Spectral Collapse Drives Loss of Plasticity in Deep Continual Learning
This addresses the issue of catastrophic forgetting in continual learning for AI systems that need to adapt to new tasks over time, offering incremental improvements to existing methods.
The paper tackled the problem of loss of plasticity in deep continual learning, where neural networks fail to learn new tasks without reinitialization, and showed that this is preceded by Hessian spectral collapse; they introduced a framework for trainability and proposed regularization methods that effectively preserve plasticity in experiments.
We investigate why deep neural networks suffer from loss of plasticity in deep continual learning, failing to learn new tasks without reinitializing parameters. We show that this failure is preceded by Hessian spectral collapse at new-task initialization, where meaningful curvature directions vanish and gradient descent becomes ineffective.

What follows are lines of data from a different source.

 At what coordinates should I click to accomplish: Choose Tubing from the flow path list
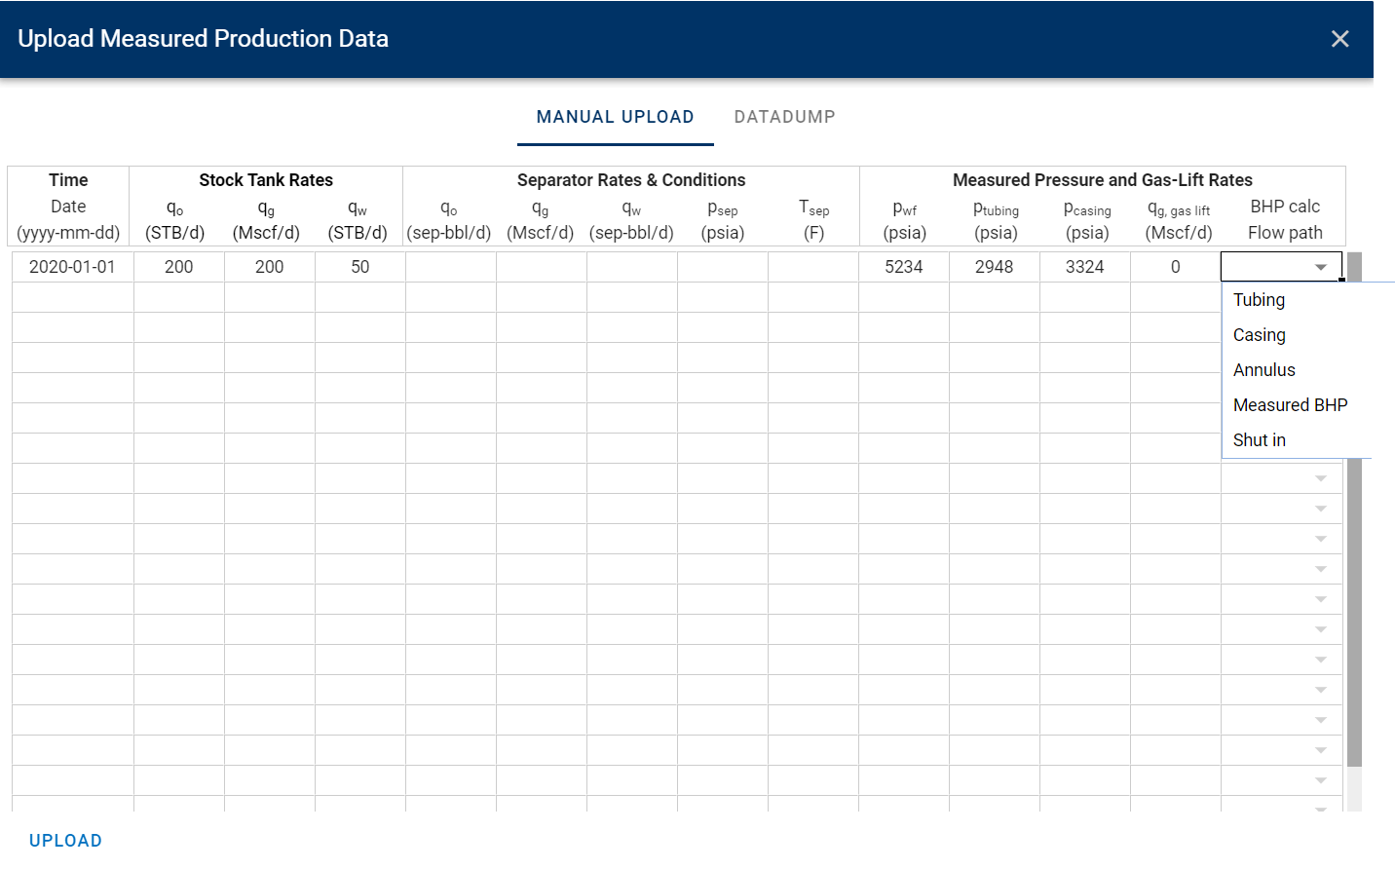(1259, 300)
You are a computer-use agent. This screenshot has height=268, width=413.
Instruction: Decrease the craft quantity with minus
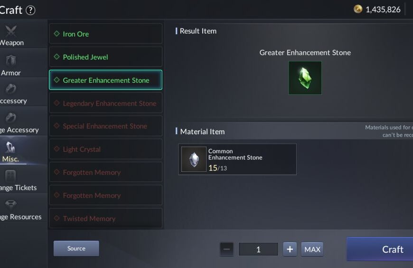coord(226,249)
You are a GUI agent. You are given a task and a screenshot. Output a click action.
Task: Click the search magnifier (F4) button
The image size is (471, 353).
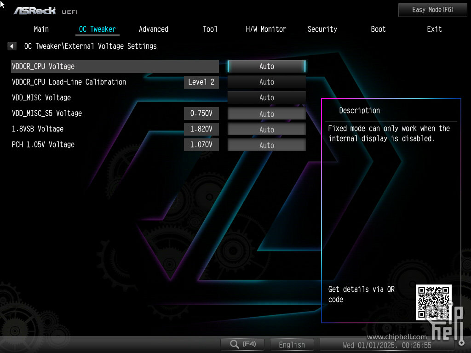243,344
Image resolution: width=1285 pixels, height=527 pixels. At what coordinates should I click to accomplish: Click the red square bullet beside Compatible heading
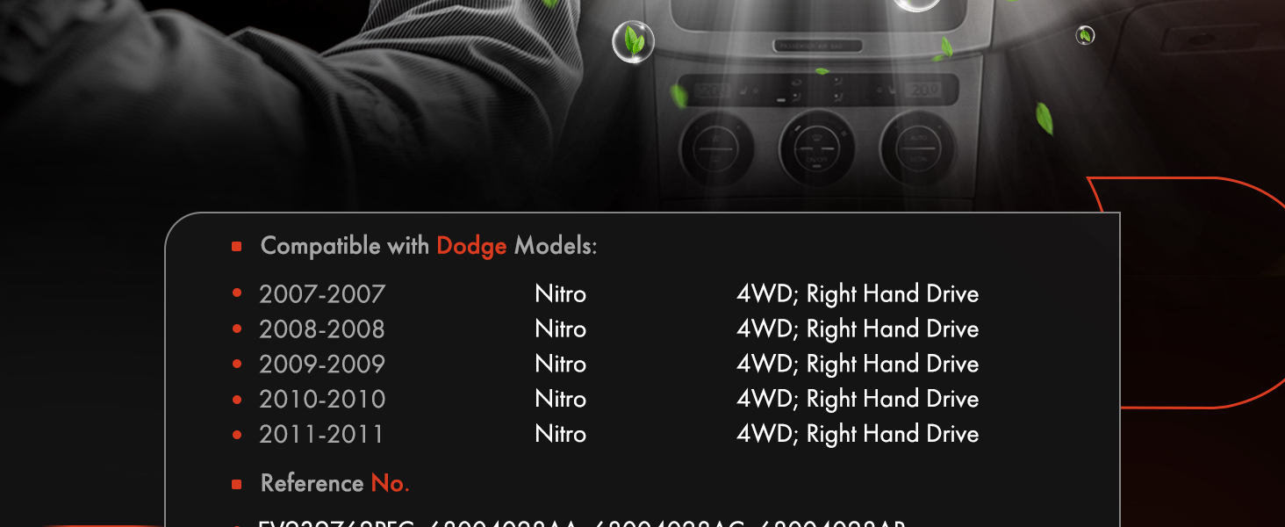[x=237, y=247]
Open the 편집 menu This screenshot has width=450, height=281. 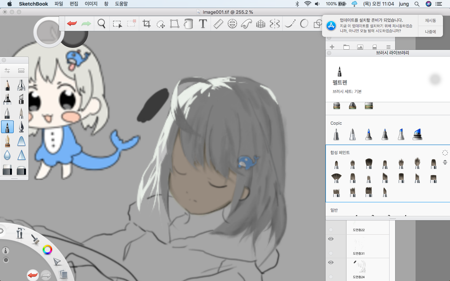74,4
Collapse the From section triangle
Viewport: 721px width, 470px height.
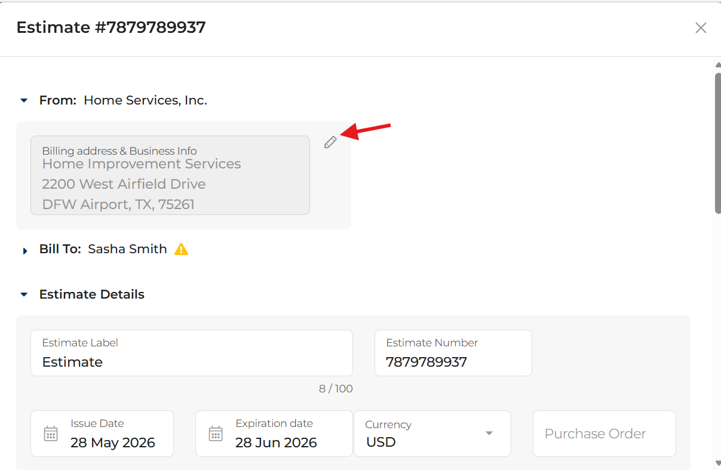24,100
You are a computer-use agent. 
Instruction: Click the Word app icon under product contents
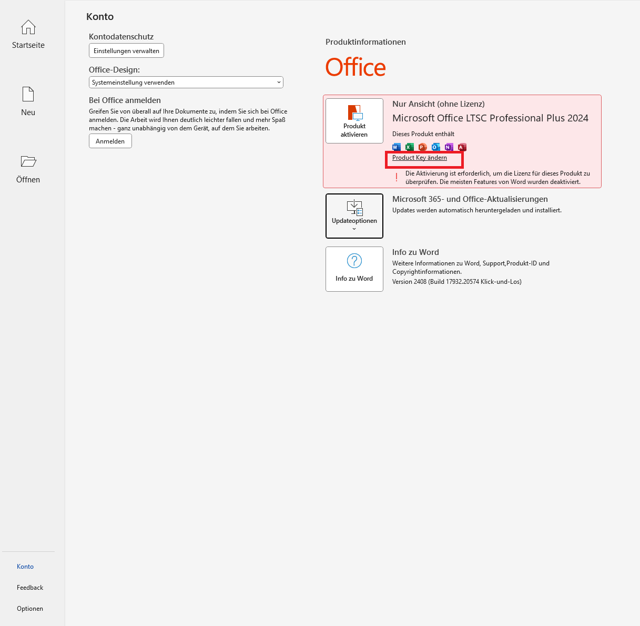point(397,147)
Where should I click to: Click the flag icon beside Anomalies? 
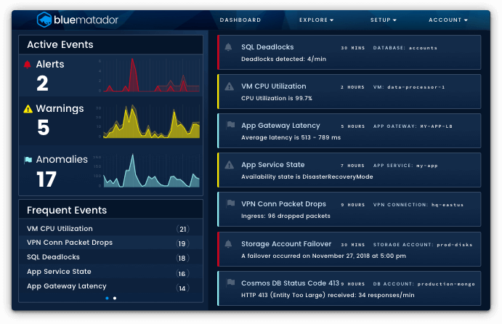28,160
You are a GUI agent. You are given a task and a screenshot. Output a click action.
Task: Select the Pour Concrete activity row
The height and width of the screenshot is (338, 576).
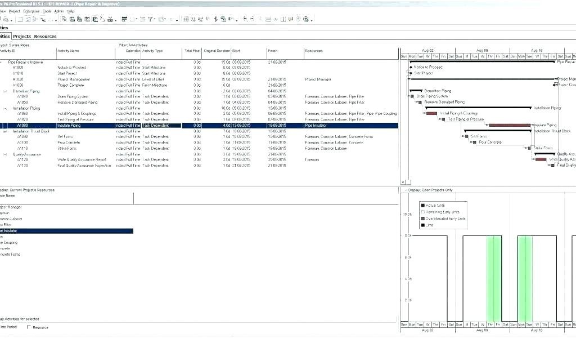[69, 143]
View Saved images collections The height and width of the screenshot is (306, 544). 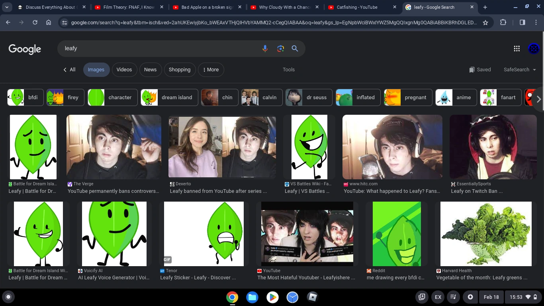[480, 69]
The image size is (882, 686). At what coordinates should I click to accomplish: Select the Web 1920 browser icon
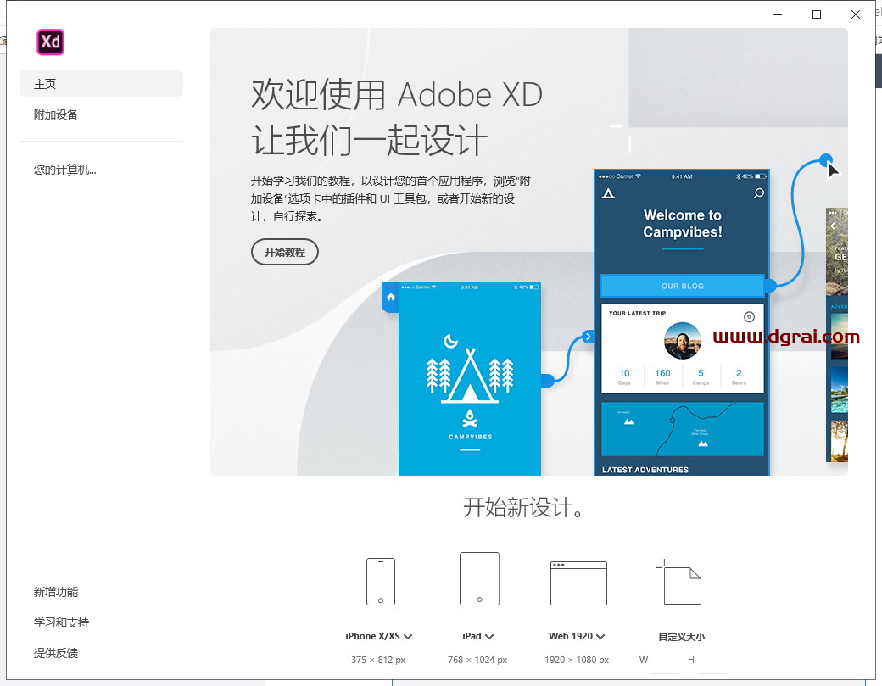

To characterize the necessary condition for successful training, we introduce the notion of $τ$-trainability and show that current plasticity preserving algorithms can be unified under this framework. Targeting spectral collapse directly, we then discuss the Kronecker factored approximation of the Hessian, which motivates two regularization enhancements: maintaining high effective feature rank and applying L2 penalties. Experiments on continual supervised and reinforcement learning tasks confirm that combining these two regularizers effectively preserves plasticity.